## TASK OBJECTIVE:
From the line with "Task: Open the" down to the final line of the material, please transcribe everything exactly, but leave the pictures out.

**** LISTED RECORDS ****

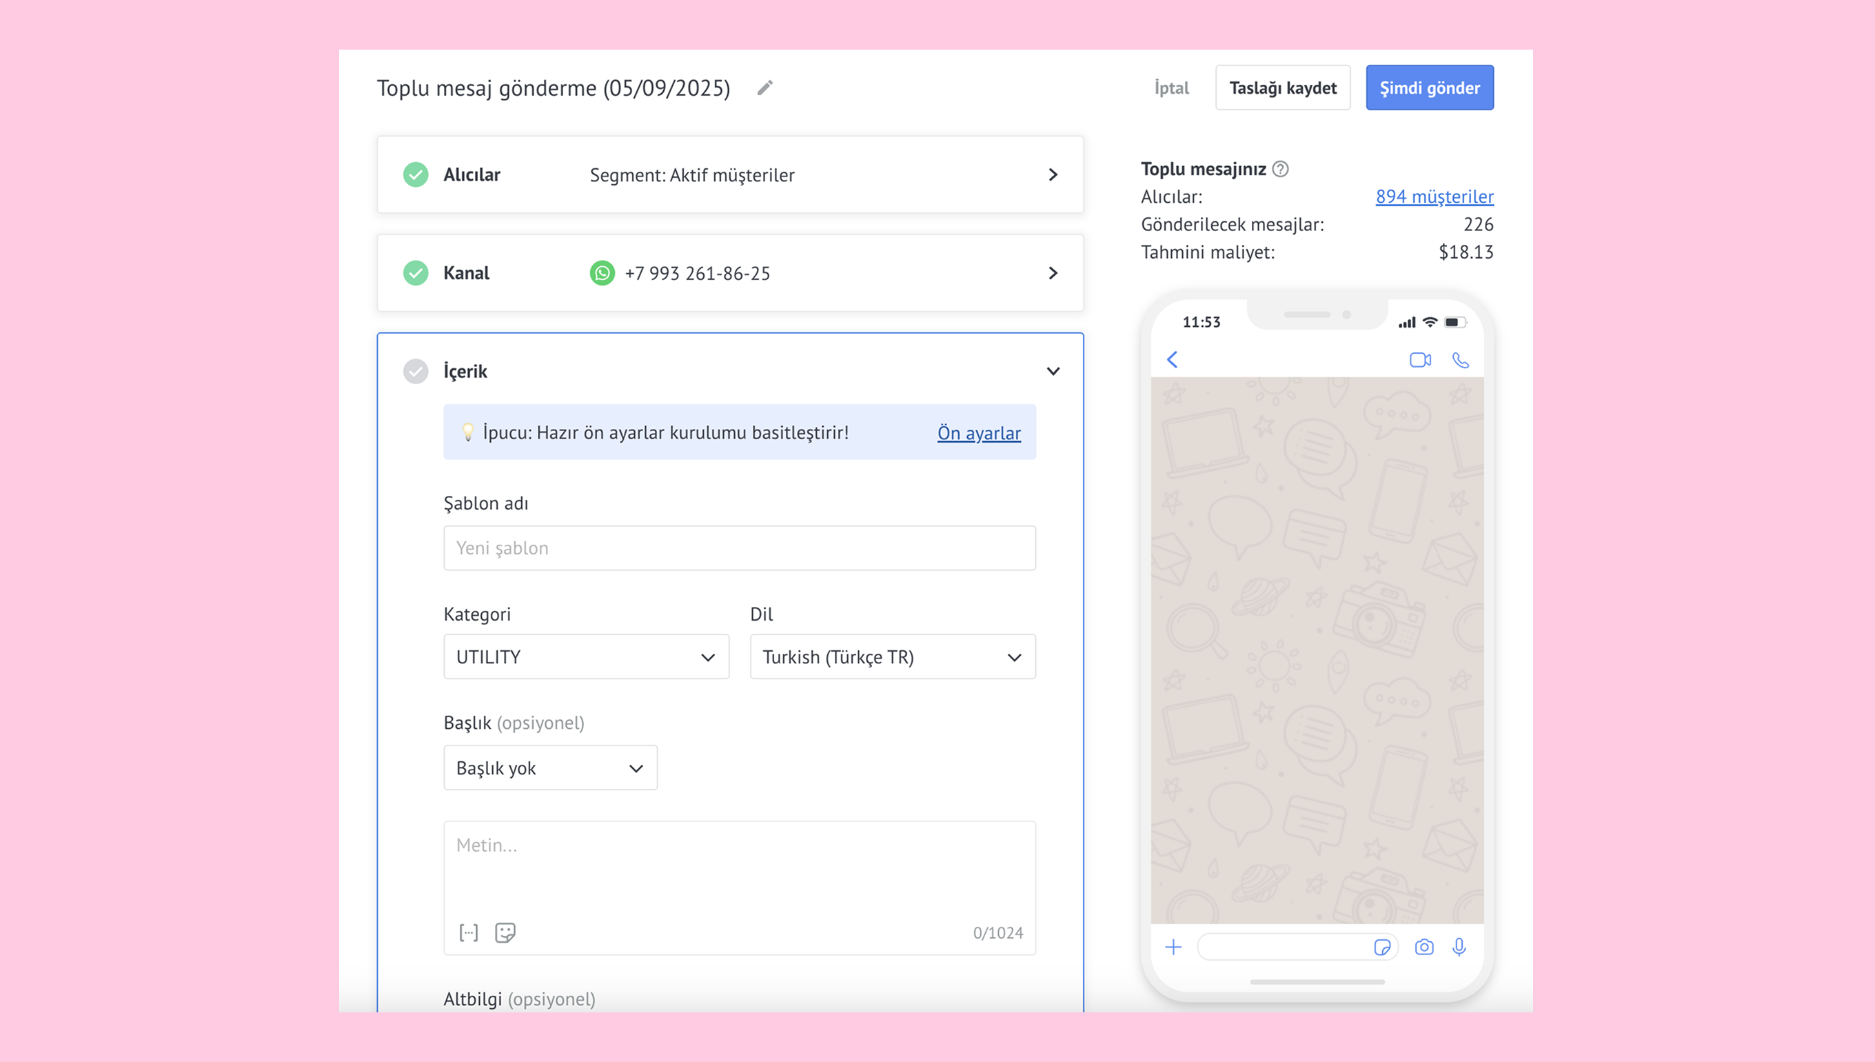
Task: Click the plus icon in the preview chat bar
Action: pos(1173,947)
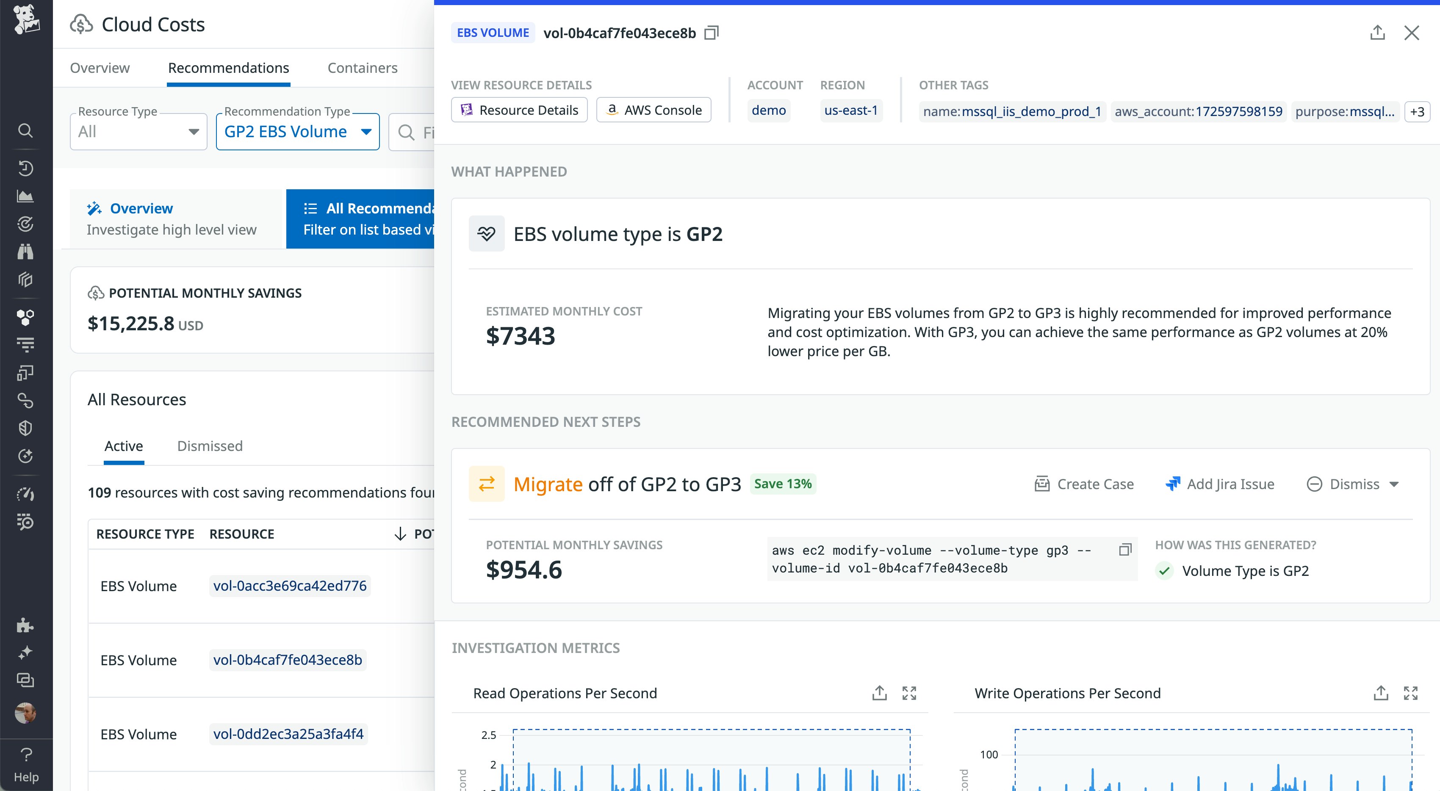Export the Read Operations Per Second chart
This screenshot has height=791, width=1440.
pos(879,693)
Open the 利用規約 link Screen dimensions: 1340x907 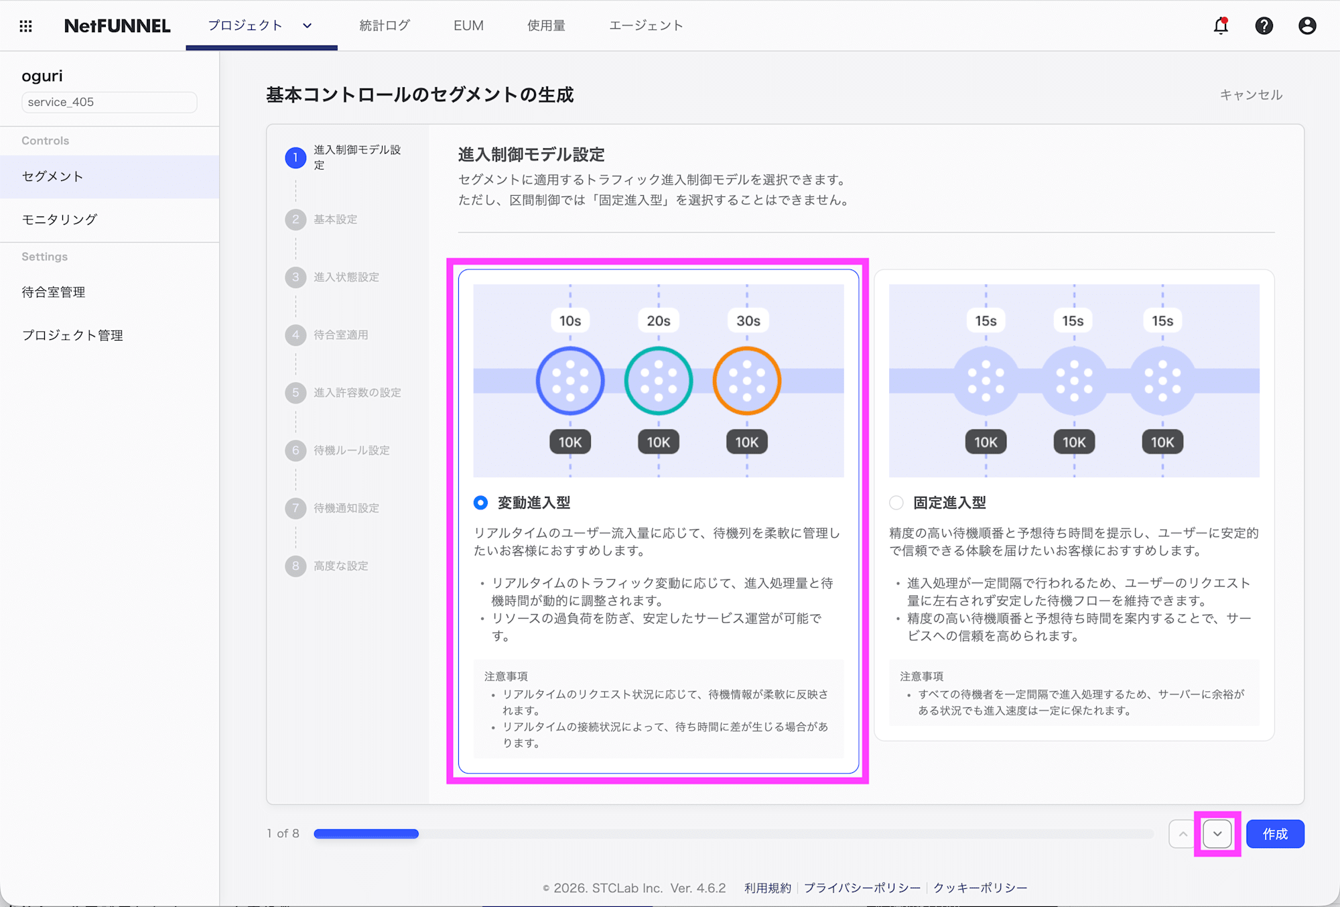[x=767, y=887]
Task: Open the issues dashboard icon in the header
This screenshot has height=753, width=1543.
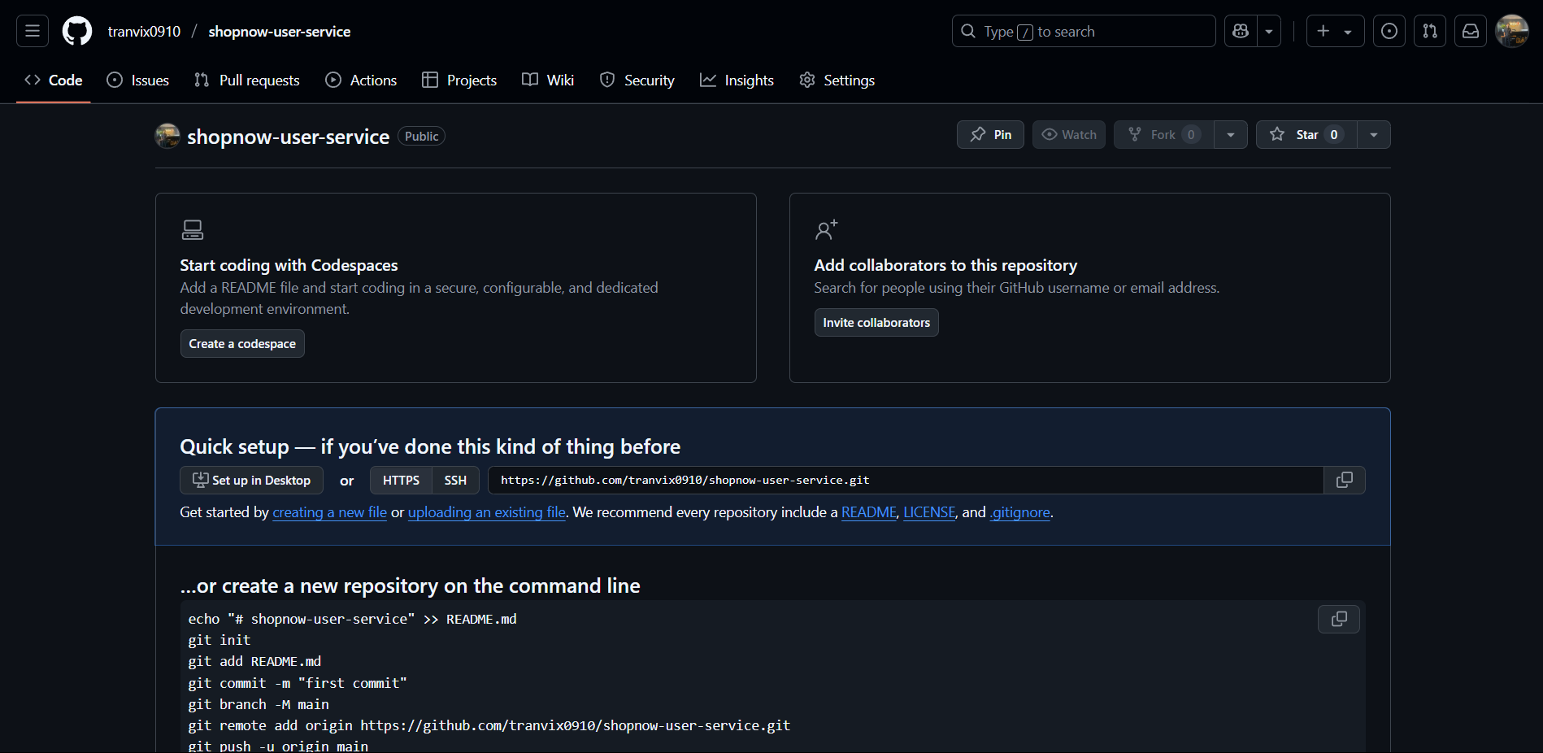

****

## RESPONSE TO THE EXERCISE:
Task: Open the issues dashboard icon in the header
This screenshot has height=753, width=1543.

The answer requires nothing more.